Question

(a) Show that Approximation 1 of Section \(6.8\) is equivalent to uniformizing the continuous-time Markov chain with a value \(v\) such that \(v t=n\) and then approximating \(P_{i j}(t)\) by \(P_{i j}^{* n}\). (b) Explain why the preceding should make a good approximation. Hint: What is the standard deviation of a Poisson random variable with mean \(n\) ?

Short answer

(a) Approximation 1 of Section 6.8 involves uniformizing the continuous-time Markov chain (CTMC) using a common rate v, such that vt = n. The relationship between the transition probabilities of the original CTMC (\(P_{ij}(t)\)) and the embedded discrete-time Markov chain (DTMC) (\(P_{ij}^*\)) is defined as \(P_{ij}^* = \frac{P_{ij}(t)}{v}\). Rewriting this, we have \(P_{ij}(t) = P_{ij}^{*n}\), showing that \(P_{ij}(t)\) is approximated by \(P_{ij}^{*n}\). (b) This approximation works well because it captures the fact that most of the probability mass for a Poisson random variable concentrates around its mean, n. As n increases, the standard deviation also increases, but the relative difference between the standard deviation and the mean decreases. Approximating the CTMC using this embedded DTMC ensures the overall behavior of the system is accurately captured, making it a good approximation.

Step-by-step solution

In section 6.8, Approximation 1 is the procedure of discretizing a continuous-time Markov chain (CTMC) by replacing the original CTMC with an embedded discrete-time Markov chain (DTMC). Essentially, this involves uniformizing the transition rates such that a common rate v is used, where v is chosen such that vt = n. #Step 2: Uniformize the CTMC using value v#

Uniformizing is a technique used to transform a continuous-time Markov chain into an embedded discrete-time Markov chain with a common rate v. Let's denote the original CTMC with transition probabilities \(P_{ij}(t)\) and its embedded DTMC with transition probabilities \(P_{ij}^*\). We can define the uniformizing transformation using the following relation: \[P_{ij}^* = \frac{P_{ij}(t)}{v}\] #Step 3: Approximate P_ij(t) by P_ij^*n##

Since we know that vt = n, we can rewrite the earlier relation as follows: \[P_{ij}(t) = P_{ij}^* v\] Now, by multiplying both sides of the equation by n, we have: \[P_{ij}(t) = P_{ij}^{*n}\] #Step 4: Explain why this approximation is good#

The reason this approximation works well is that it effectively captures the fact that most of the probability mass for the Poisson random variable concentrates around its mean.
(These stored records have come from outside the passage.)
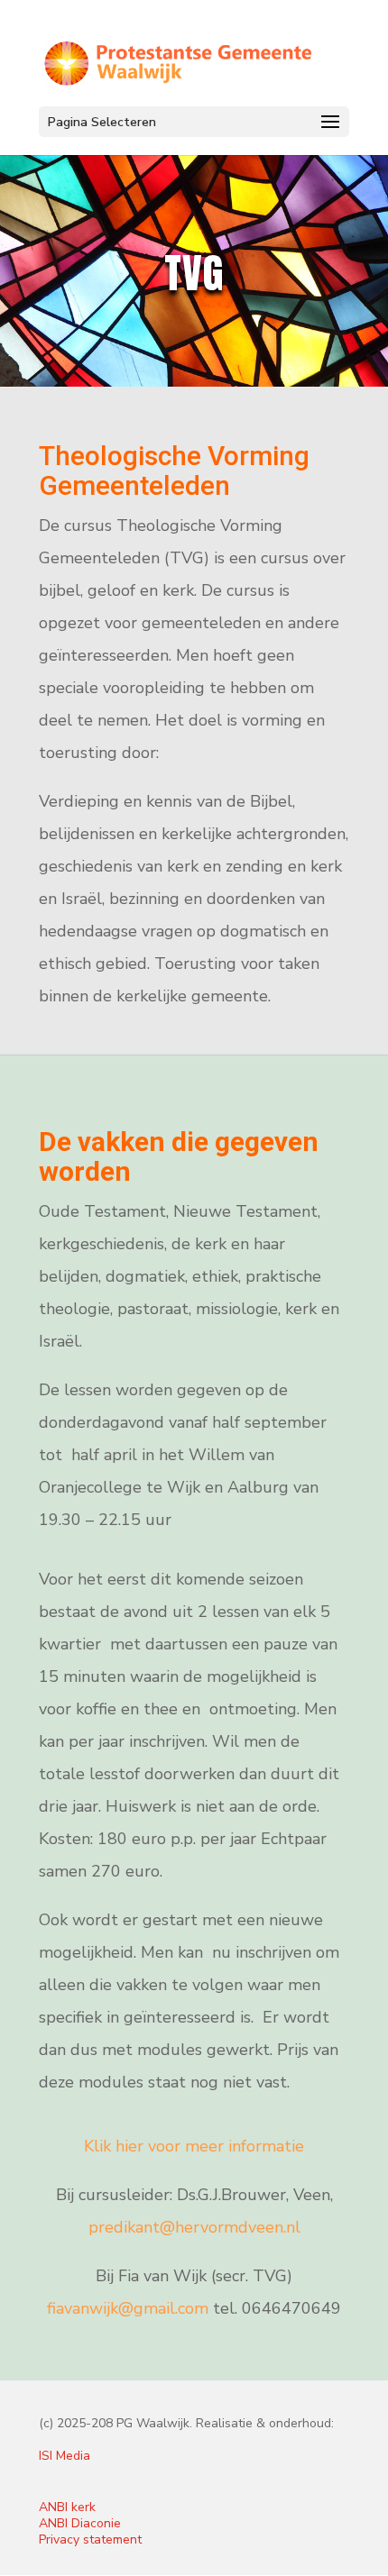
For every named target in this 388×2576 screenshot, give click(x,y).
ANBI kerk (67, 2507)
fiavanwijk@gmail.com (127, 2308)
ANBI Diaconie (80, 2523)
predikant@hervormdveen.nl (194, 2227)
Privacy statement (90, 2539)
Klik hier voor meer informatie (194, 2146)
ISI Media (64, 2455)
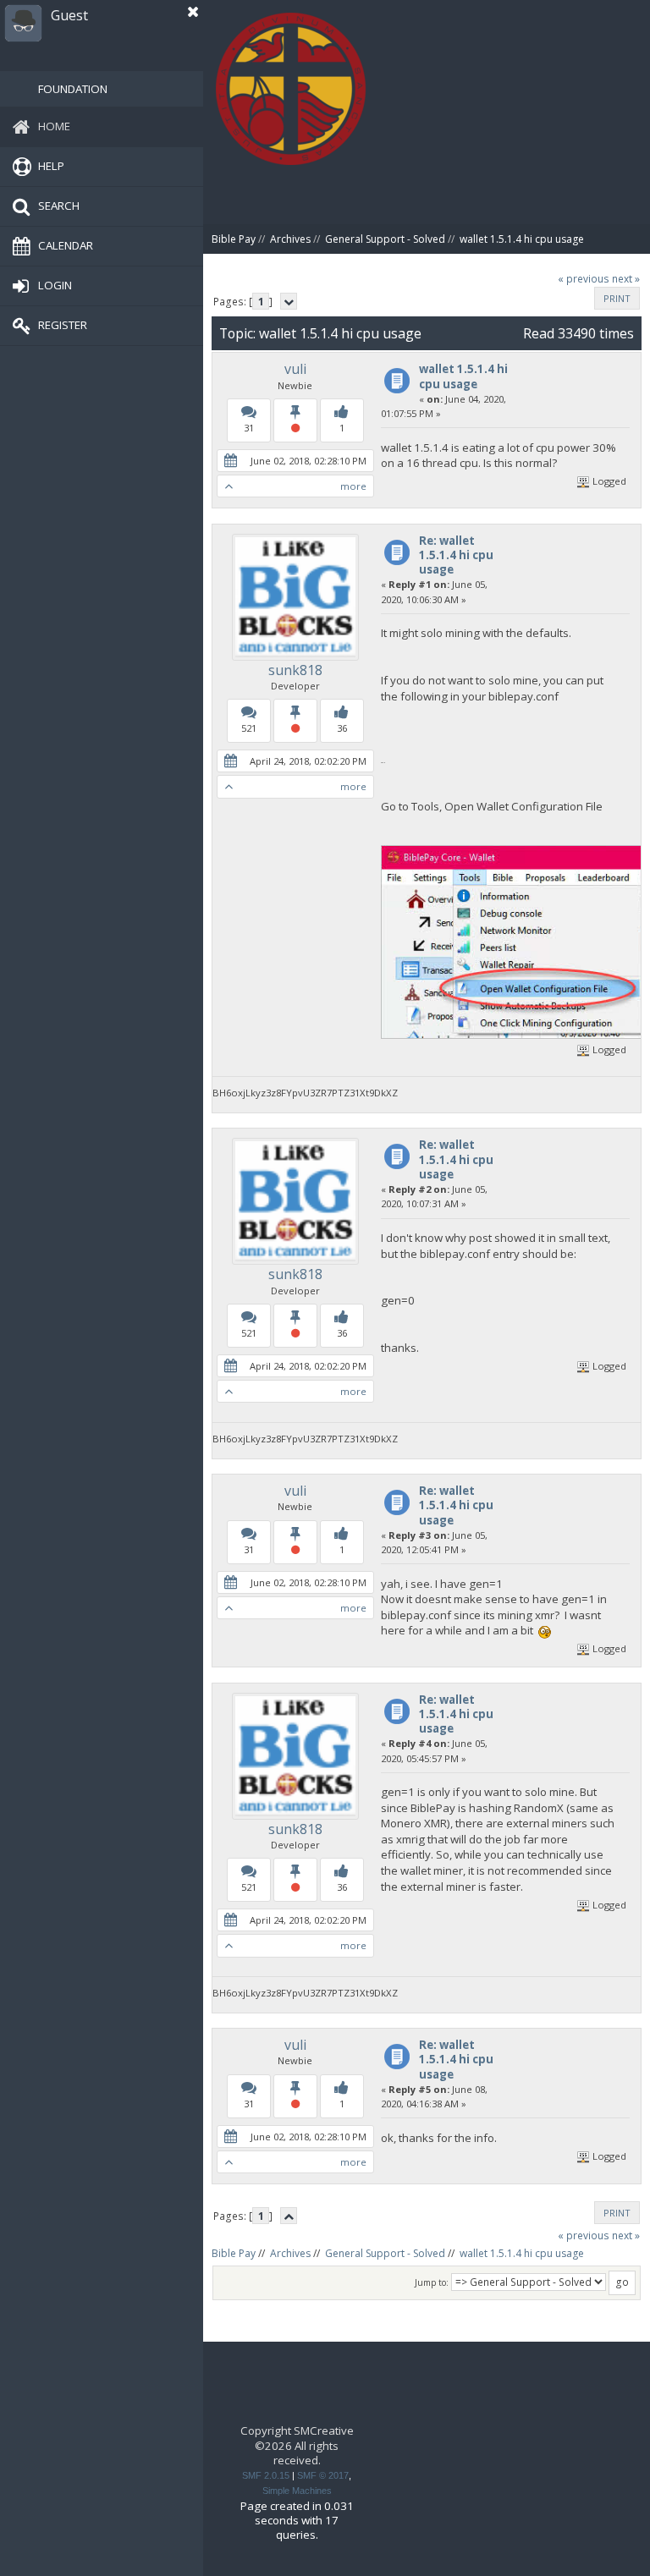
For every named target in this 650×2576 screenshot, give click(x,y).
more (353, 486)
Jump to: (432, 2282)
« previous (583, 279)
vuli (295, 369)
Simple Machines (297, 2490)
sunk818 (295, 670)
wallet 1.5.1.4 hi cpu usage (463, 376)
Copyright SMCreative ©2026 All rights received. (297, 2445)
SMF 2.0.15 (265, 2475)
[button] (193, 11)
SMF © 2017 (323, 2475)
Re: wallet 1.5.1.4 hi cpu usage (456, 555)
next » (626, 279)
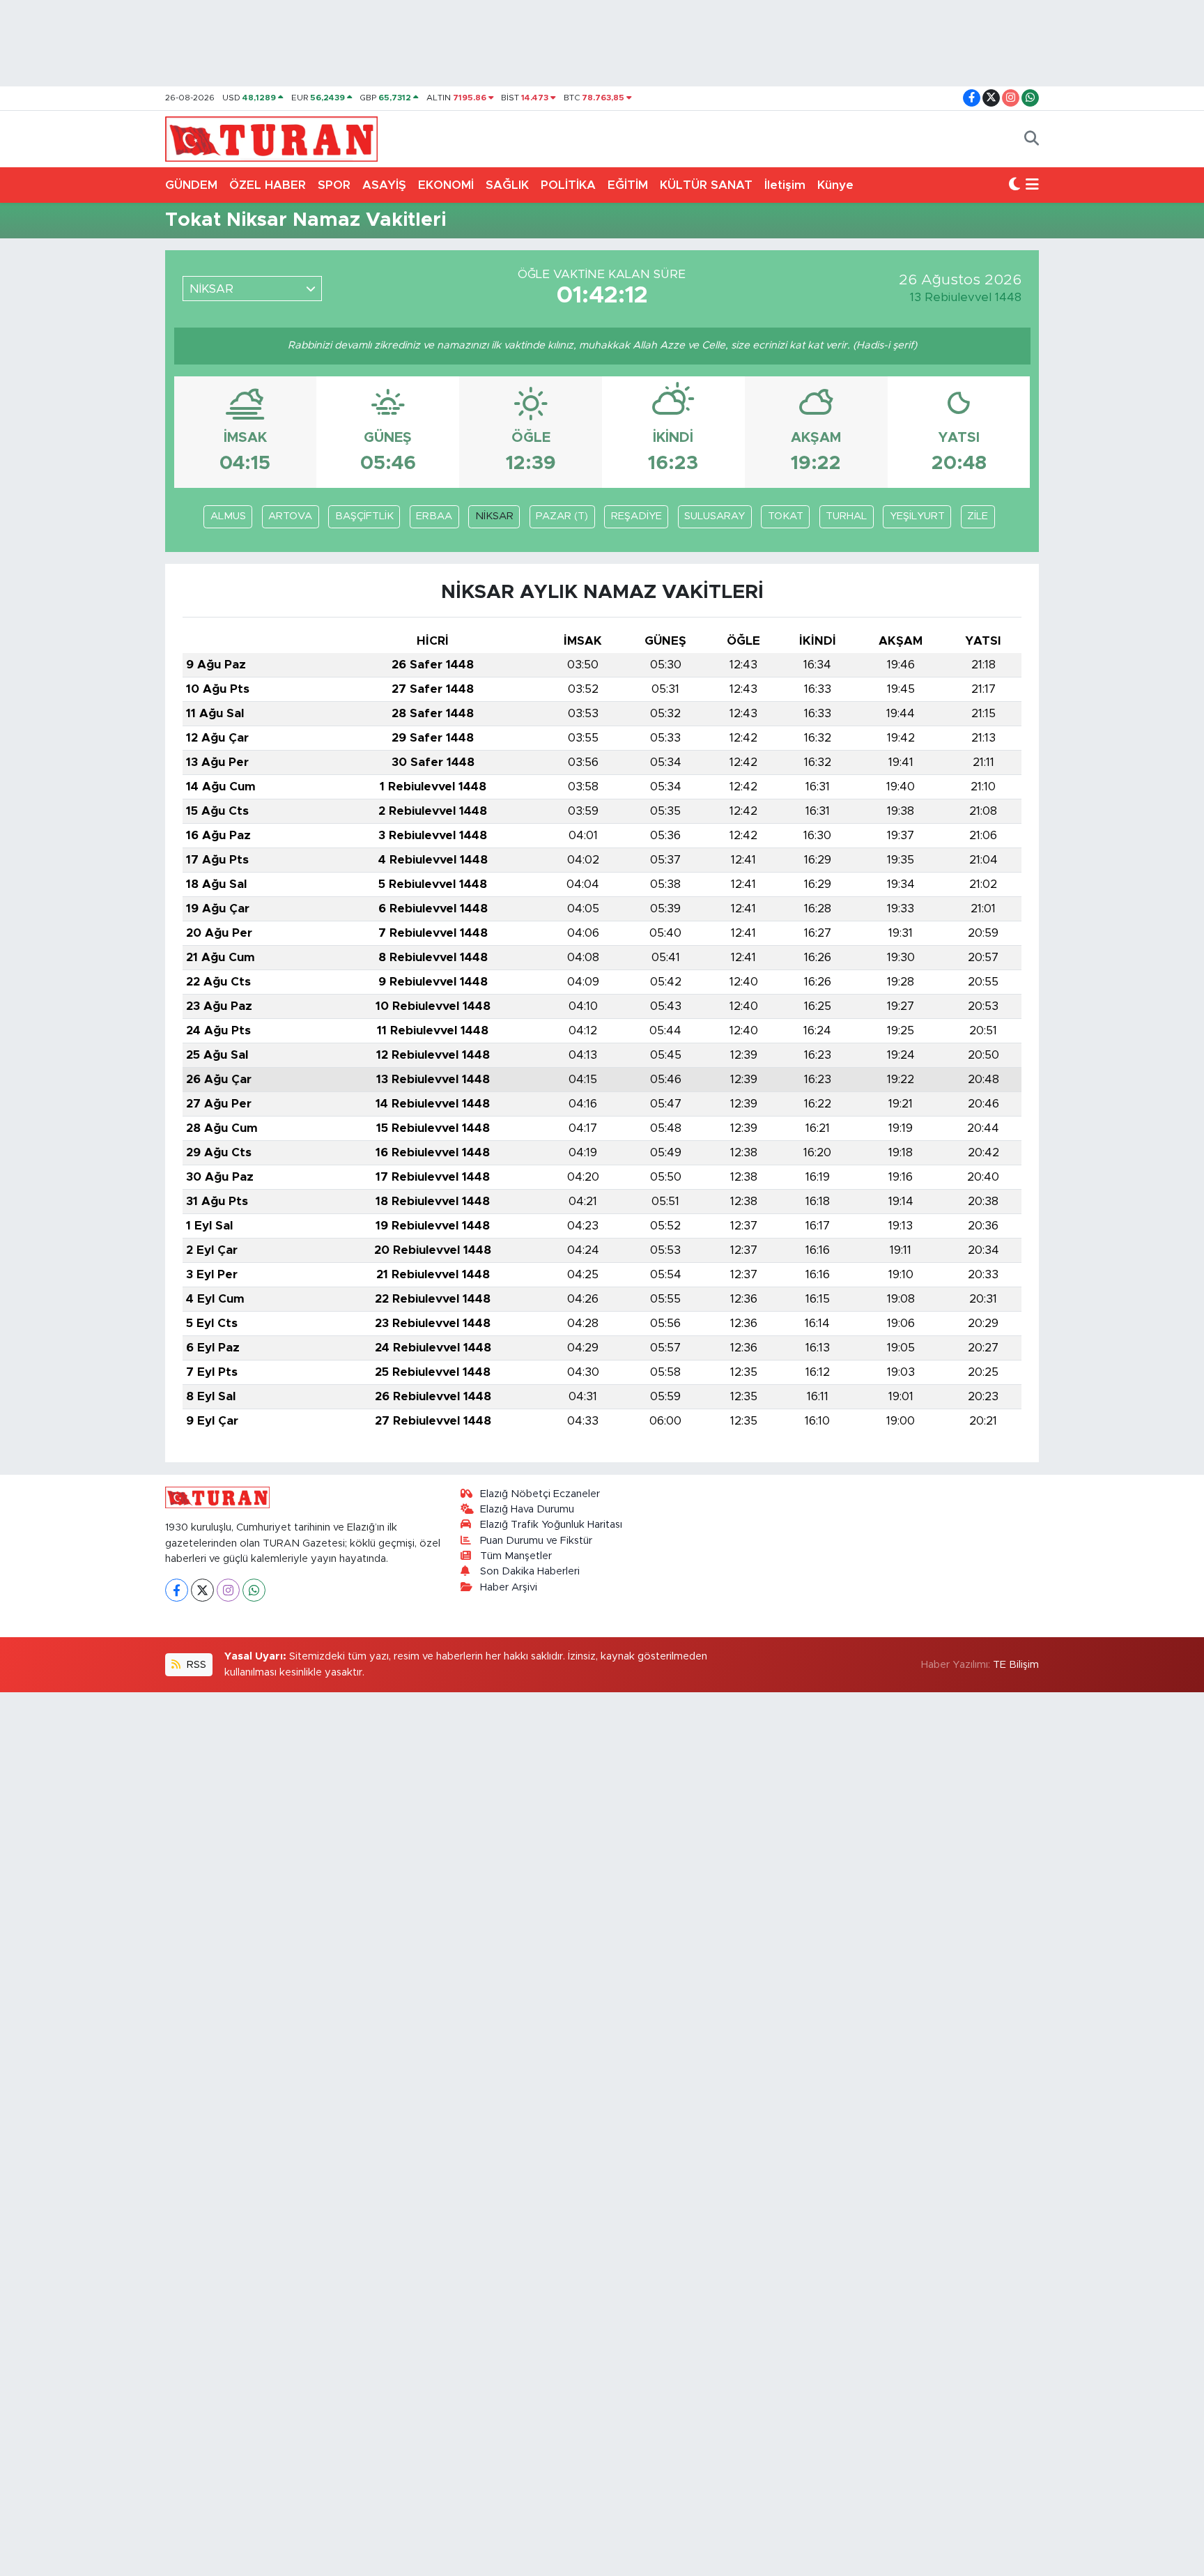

Since we are choosing a value v based on the mean, the expected number of transitions in the embedded discrete-time Markov chain will be close to n. In other words, as n increases, the standard deviation of a Poisson random variable with mean n will increase, but the relative difference between the standard deviation and the mean will decrease. As a result, approximating the continuous-time Markov chain using this embedded discrete-time Markov chain ensures that the overall behavior of the system is captured accurately, because most of the probability mass is concentrated around the mean. And since we are approximating \(P_{ij}(t)\) by \(P_{ij}^{*n}\), the values will be close to each other, making it a good approximation. Hence, the Approximation 1 of Section 6.8 is equivalent to uniformizing the continuous-time Markov chain with a value v such that vt = n and then approximating \(P_{ij}(t)\) by \(P_{ij}^{*n}\) which should make a good approximation.